Einmal mehr zeichnete sich ab, daß die heutige, mit Computeranalysen aufgewachsene Generation von Spitzenschachspielern in erster Linie gelernt hat, das Risiko zu scheuen bzw. Varianten und Abspiele aufs Brett zu bringen, die wenig bis gar keinen Überraschungsfaktor bieten, weitgehend ausgeglichen sind und den Kampf quasi auf die technische Ebene verlagern. Wenn ein minimales Stellungsplus zum Sieg reicht, ist es gut, wenn nicht, macht es auch nichts. In diesem Sinne besaß Carlsen, der den Stoikern noch die Blässe ins Gesicht getrieben hätte, einen handfesten Vorteil gegenüber Karjakin, der mit seinen 26 Jahren nicht nur sein Debüt als WM-Finalist gab, sondern auch insgesamt unerfahrener war in den nervlichen Herausforderungen, die eine Großveranstaltung wie eine Weltmeisterschaft mit sich bringen. Insbesondere sein Bedenkzeitmanagement fiel durch das Raster des Vernünftigen. So verbrauchte er mitunter für Züge in Stellungen, die keineswegs brisant waren, mehr Zeit, als nötig getan hätte, die ihm dann in kritischen Positionen einfach fehlte.

Es ist sicherlich betrüblich, daß die Entscheidung nicht in einem Wettkampf mit klassischer Bedenkzeit fiel, sondern unter den Bedingungen eines Akkords im Schnellschach mit je 25 Minuten Bedenkzeit. Wäre es in New York gar zum Blitzmodus mit je 5 Minuten Bedenkzeit gekommen, ganz zu schweigen von der Armageddon-Partie, dem finalen Kernstück der Schachverspottung, bei der Weiß 5 und Schwarz 4 Minuten Bedenkzeit erhält, aber der Schwarzspieler Weltmeister wird, falls die Partie Remis endet - der Imageschaden wäre kaum auszumalen gewesen. Dieser enttäuschende Ausgang ist der Schachwelt erspart geblieben, aber die Regelkommission der FIDE hält weiter an dieser armseligen Lösung fest, die den wichtigsten Titel im Schach ohne jeden Respekt in die Schlangengrube des Zufalls wirft. Zumindest könnte New York der Startpunkt einer Diskussion um Formate und Zeitstandards werden, die dem Königlichen Spiel und dem Titel des Weltmeisters angemessener sind.

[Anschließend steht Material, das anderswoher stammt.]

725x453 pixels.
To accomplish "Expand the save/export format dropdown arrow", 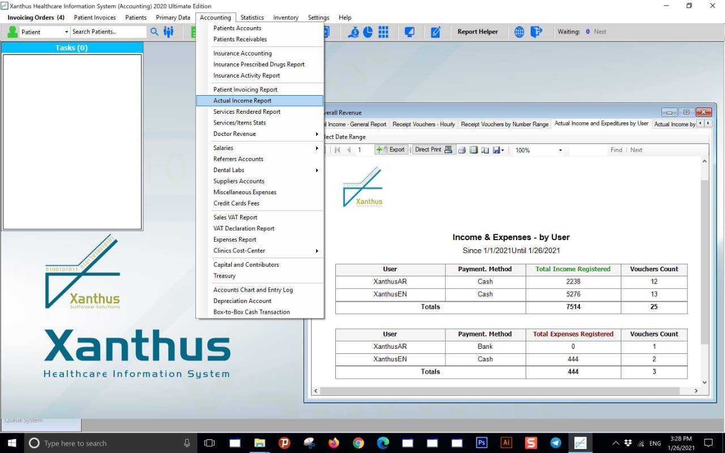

Bei alledem bliebe noch eine andere Frage zu klären: Wohin hat es das moderne Schach gebracht, wenn die beiden besten Schachspieler der Welt Stunde um Stunde in einer gläsernen Kabine sitzen müssen, isoliert von der Außenwelt, von ihren Farben und Gerüchen getrennt, daß kein Wort zu ihnen durchdringt, und sie, gefangen in einem Zweikampf, der ebensogut auf einem anderen Planeten oder tief unten am Grund eines Ozeans stattfinden könnte, mit nichts anderem konfrontiert sind als ihren eigenen Gedanken und Aggressionen, um in der Anomalie eines letzten Sinns eine Schlacht zu führen, die nur still in ihren Köpfen tobt?